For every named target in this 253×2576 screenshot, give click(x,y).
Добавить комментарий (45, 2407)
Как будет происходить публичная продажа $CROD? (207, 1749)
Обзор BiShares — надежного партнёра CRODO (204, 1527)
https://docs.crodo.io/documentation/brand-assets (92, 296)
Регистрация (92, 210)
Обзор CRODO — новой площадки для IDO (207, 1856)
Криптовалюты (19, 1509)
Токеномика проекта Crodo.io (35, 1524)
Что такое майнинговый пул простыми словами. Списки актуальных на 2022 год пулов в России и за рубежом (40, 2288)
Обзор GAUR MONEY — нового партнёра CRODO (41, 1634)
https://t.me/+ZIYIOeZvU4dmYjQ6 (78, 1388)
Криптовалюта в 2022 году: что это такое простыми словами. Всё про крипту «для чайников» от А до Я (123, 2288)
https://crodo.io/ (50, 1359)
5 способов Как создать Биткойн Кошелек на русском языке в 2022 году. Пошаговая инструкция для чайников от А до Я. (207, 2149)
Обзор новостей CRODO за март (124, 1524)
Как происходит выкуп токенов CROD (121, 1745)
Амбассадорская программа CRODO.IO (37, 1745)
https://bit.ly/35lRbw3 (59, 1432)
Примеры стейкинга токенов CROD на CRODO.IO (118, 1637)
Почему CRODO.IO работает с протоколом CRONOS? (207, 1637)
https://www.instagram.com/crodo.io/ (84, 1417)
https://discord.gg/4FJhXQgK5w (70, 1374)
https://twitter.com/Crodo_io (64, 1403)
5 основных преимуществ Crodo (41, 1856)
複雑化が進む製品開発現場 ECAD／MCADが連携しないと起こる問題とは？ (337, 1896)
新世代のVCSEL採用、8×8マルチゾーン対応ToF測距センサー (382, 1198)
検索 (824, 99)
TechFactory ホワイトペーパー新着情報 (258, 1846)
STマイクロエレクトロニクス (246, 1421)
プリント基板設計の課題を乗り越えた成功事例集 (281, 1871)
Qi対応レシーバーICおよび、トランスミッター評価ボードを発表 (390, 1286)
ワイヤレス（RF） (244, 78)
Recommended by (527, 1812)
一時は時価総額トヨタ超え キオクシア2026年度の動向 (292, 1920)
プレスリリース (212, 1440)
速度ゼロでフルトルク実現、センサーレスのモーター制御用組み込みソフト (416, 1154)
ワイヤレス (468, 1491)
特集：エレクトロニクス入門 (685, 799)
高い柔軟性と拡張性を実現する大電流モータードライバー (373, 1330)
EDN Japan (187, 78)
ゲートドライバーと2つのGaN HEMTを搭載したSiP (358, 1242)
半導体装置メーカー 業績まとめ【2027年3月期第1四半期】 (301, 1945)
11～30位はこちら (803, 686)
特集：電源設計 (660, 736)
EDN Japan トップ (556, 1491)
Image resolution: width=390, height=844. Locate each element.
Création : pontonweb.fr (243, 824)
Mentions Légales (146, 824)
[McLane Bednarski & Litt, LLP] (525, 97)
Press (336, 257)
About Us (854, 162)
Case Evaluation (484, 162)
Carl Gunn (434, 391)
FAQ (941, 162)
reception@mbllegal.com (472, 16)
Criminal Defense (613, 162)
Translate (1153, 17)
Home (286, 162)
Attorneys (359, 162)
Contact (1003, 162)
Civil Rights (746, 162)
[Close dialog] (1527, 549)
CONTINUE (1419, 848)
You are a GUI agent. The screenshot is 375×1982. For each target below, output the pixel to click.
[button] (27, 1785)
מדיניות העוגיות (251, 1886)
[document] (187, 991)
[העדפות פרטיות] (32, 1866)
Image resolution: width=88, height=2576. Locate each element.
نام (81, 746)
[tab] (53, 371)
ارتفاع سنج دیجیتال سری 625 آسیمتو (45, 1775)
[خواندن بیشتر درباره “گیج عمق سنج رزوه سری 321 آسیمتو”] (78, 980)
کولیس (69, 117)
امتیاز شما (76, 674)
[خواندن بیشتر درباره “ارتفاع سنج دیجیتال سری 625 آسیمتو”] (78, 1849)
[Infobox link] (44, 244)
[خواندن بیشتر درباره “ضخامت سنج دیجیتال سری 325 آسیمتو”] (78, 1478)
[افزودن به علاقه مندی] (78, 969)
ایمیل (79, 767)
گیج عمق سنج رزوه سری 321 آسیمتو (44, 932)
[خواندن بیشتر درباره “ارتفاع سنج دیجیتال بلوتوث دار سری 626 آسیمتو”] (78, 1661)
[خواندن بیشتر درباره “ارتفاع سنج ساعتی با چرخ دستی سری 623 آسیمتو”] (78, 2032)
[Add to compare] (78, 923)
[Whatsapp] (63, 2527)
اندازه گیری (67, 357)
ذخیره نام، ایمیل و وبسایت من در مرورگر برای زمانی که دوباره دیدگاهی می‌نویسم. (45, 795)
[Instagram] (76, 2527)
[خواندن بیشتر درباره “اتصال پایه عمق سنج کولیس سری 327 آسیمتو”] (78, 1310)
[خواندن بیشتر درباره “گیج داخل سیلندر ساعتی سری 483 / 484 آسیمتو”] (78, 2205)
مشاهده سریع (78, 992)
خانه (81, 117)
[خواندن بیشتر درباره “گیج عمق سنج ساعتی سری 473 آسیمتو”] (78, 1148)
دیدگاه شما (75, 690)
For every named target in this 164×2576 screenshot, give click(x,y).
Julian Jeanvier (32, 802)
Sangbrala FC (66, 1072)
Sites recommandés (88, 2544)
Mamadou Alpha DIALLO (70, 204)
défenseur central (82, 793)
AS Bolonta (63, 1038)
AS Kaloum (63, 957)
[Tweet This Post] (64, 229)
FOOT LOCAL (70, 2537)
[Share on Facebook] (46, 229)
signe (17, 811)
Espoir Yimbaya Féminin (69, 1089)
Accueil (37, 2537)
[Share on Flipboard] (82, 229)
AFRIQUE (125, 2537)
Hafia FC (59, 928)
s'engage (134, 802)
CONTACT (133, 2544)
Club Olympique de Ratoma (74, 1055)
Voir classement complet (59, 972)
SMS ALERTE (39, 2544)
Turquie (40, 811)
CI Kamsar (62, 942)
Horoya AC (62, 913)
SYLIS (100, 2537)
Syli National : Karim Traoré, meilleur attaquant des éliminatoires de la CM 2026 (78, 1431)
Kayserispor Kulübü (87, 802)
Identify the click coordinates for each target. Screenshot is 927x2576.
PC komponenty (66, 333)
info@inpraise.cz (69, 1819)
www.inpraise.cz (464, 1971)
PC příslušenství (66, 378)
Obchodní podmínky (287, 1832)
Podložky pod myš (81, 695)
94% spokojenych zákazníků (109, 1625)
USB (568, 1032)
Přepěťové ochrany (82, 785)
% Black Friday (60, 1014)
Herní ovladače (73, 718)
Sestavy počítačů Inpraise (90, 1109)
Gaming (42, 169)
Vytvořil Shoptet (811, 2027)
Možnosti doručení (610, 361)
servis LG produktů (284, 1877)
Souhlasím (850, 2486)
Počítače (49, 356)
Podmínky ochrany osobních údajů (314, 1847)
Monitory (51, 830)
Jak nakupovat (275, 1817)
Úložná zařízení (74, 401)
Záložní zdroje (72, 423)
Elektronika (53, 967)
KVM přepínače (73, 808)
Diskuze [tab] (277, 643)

→ **What is being asked**
Repeat exactly the lines of the records from the one containing "Záložní zdroje (72, 423)" to the last, and include no line outside that stretch.

→ **Exercise output**
Záložní zdroje (72, 423)
Elektronika (53, 967)
KVM přepínače (73, 808)
Diskuze [tab] (277, 643)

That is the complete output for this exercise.